### Exercise brief
Upon reaching the line containing "Where should I click to: Delete", output that line and all remaining lines exactly, through the end of the entries, and output nothing before it.

*** Records for this exercise ***

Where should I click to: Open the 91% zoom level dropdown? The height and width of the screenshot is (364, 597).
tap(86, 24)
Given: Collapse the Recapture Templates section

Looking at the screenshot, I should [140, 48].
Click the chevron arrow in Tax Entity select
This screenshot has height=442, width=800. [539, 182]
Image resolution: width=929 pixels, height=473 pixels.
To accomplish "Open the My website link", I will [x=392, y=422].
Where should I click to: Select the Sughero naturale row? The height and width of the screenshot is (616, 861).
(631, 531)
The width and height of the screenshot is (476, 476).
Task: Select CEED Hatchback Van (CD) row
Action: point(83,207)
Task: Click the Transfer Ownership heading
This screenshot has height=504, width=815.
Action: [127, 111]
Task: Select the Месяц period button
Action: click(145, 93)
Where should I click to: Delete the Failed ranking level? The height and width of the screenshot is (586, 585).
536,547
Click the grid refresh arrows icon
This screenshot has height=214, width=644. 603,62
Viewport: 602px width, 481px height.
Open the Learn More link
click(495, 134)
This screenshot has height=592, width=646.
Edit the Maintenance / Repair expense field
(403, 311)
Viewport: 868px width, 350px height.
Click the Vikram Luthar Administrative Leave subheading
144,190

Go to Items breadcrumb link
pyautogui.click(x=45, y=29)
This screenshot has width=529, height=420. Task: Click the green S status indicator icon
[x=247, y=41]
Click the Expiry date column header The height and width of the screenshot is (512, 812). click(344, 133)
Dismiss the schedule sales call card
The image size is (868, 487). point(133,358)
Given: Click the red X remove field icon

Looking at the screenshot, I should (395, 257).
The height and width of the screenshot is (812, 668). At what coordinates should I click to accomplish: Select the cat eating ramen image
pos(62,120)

*** End of Records for this exercise ***

### Task solution
Where should I click to: Delete the Failed ranking level? The height and width of the screenshot is (586, 585).
536,547
Click the grid refresh arrows icon
This screenshot has height=214, width=644. 603,62
Viewport: 602px width, 481px height.
Open the Learn More link
click(495, 134)
This screenshot has height=592, width=646.
Edit the Maintenance / Repair expense field
(403, 311)
Viewport: 868px width, 350px height.
Click the Vikram Luthar Administrative Leave subheading
144,190

Go to Items breadcrumb link
pyautogui.click(x=45, y=29)
This screenshot has width=529, height=420. Task: Click the green S status indicator icon
[x=247, y=41]
Click the Expiry date column header The height and width of the screenshot is (512, 812). click(344, 133)
Dismiss the schedule sales call card
The image size is (868, 487). point(133,358)
Given: Click the red X remove field icon

Looking at the screenshot, I should (395, 257).
The height and width of the screenshot is (812, 668). At what coordinates should I click to accomplish: Select the cat eating ramen image
pos(62,120)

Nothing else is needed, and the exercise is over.